INSTRUCTIONS:
1. Answer these three questions using the Nikola excerpt below, one answer per line, marked (a), (b) and (c) like the questions.
(a) How many shares in Nikola did Milton give Sparks?
(b) What percentage interest in EMBR did Nikola retain?
(c) How many director candidates did M&M Residual nominate?
2. In the Nikola excerpt below, turn the paragraph beginning "Worthen added" into a short bulleted list that keeps its main facts.
3. Write out the passage from the Nikola excerpt below word for word, starting at "Sparks — who" and ending at "chairman in 2020.".

DOCUMENT SECTION:
Sparks — who now has millions of social media followers — describes himself as a “good friend” of Milton’s, not least, perhaps, because Milton gave him 500,000 shares in Nikola when he quit as CEO and executive chairman in 2020.
It was revealed in February that in the summer of 2023, Nikola completed the deal to transfer the intellectual property of the Badger and powersports assets to EMBR in a deal “that allowed EMBR to purchase the assets on a note, with no money down, to be paid back to Nikola over time”, Nikola’s chief legal officer Britton Worthen revealed during a financial results conference call on 22 February this year.
EMBR intends to resurrect the Badger and sell the vehicle as originally intended — with an electric battery and a hydrogen fuel cell that would give it a 600-mile (966km range).
Worthen added: “Nikola retained a 30% interest in EMBR, which lowered the note payable owed back from EMBR, allowed Nikola to retain some value for its shareholders if the assets were ever developed into anything worthwhile, and allowed Nikola to claw back 500,000 shares that were given by Mr Milton to Mr Sparks as part of Mr Milton’s departure from the company.”
As part of the deal, Milton could not be directly or indirectly involved with EMBR, because Nikola “felt strongly that he had caused enough reputational, financial and operational damage to Nikola”.
Two days earlier, Nikola shareholder M&M Residual nominated five “highly qualified and independent director candidates” for election to Nikola’s nine-member board of directors, including Heavy D and Cole Cannon, in a statement filed to the SEC.
This was seen by the truck maker as an attempt by Milton “to take control of Nikola”, which it described as “an irony… not lost on us at the company”.
“We will continue to push back against any efforts he makes to attempt to take control of Nikola,” said Worthen, “and we believe that our directors and management are far and away better for our stockholders than a slate of directors who lack relevant experience to run a clean energy clean tech company”.
Sparks’ ties to Milton remain strong, telling his five million Facebook followers last month that his “good friend” Milton was wrongly convicted and that this can be proved by a social media post written by a self-confessed conspiracy theorist called Jessica Reed Kraus, who believes convicted sex offenders Harvey Weinstein and Ghislaine Maxwell are innocent and is now putting her efforts into getting anti-vaxxer Robert F Kennedy Jr elected as US president.

GIVEN DATA:

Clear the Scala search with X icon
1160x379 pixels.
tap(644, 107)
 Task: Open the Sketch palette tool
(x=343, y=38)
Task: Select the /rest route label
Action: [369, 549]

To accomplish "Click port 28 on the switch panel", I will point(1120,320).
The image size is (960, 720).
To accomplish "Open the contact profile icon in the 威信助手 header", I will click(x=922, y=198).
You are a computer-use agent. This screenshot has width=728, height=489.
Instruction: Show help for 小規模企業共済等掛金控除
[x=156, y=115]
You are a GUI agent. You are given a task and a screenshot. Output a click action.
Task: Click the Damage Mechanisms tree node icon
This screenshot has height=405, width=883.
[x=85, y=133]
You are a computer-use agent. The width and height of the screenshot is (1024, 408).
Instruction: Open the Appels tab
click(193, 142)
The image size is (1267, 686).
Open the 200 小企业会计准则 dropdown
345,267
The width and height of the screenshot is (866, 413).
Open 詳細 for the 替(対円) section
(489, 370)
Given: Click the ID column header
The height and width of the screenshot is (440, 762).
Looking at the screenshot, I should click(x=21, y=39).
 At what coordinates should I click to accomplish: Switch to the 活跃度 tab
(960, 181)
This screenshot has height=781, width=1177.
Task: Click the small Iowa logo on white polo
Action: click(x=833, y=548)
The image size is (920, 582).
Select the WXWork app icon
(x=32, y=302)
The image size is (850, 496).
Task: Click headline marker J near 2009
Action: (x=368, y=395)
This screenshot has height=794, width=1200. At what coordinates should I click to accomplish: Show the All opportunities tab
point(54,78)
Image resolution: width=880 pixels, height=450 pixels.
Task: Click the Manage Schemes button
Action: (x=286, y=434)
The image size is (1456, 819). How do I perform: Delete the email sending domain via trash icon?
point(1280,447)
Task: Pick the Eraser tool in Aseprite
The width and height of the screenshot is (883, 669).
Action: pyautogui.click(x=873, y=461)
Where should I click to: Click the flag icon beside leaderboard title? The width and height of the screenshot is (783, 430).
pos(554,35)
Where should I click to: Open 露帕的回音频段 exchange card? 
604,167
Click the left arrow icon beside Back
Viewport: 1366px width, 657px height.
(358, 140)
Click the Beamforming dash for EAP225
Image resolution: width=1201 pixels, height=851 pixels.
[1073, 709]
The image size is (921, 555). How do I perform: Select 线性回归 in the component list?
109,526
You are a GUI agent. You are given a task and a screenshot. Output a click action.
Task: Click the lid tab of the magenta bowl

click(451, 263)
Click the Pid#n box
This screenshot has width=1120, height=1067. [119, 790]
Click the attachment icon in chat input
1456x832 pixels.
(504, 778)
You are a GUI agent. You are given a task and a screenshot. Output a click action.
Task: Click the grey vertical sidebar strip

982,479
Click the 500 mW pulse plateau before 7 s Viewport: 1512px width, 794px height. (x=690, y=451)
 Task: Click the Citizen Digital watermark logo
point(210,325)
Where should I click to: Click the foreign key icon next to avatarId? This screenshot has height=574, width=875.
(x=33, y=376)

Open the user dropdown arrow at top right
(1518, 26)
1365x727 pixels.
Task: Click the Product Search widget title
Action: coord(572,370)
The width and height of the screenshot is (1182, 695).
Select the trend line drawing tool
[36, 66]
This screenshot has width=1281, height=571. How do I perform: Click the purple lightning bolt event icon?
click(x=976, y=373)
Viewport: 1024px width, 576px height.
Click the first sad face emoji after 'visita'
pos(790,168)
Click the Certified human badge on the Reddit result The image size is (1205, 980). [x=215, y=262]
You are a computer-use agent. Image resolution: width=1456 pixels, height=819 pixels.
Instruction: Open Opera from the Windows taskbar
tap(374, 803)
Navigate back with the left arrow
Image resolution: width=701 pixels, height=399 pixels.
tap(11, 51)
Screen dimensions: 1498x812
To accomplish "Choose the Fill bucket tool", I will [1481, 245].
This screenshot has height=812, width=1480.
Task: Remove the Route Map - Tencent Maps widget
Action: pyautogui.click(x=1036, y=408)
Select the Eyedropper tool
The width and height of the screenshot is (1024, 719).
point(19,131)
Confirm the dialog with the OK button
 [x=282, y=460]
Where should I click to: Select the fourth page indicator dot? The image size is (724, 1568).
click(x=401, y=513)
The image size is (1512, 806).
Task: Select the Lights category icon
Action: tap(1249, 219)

WORKED SOLUTIONS:
1.
(a) 500,000 shares
(b) 30%
(c) Five

2.
- Nikola retained a 30% interest in EMBR.
- This lowered the note payable that EMBR owed back to Nikola.
- It let Nikola keep some value for its shareholders if the assets were ever developed into anything worthwhile.
- It let Nikola claw back the 500,000 shares Milton had given Sparks when Milton left the company.

3.
Sparks — who now has millions of social media followers — describes himself as a “good friend” of Milton’s, not least, perhaps, because Milton gave him 500,000 shares in Nikola when he quit as CEO and executive chairman in 2020.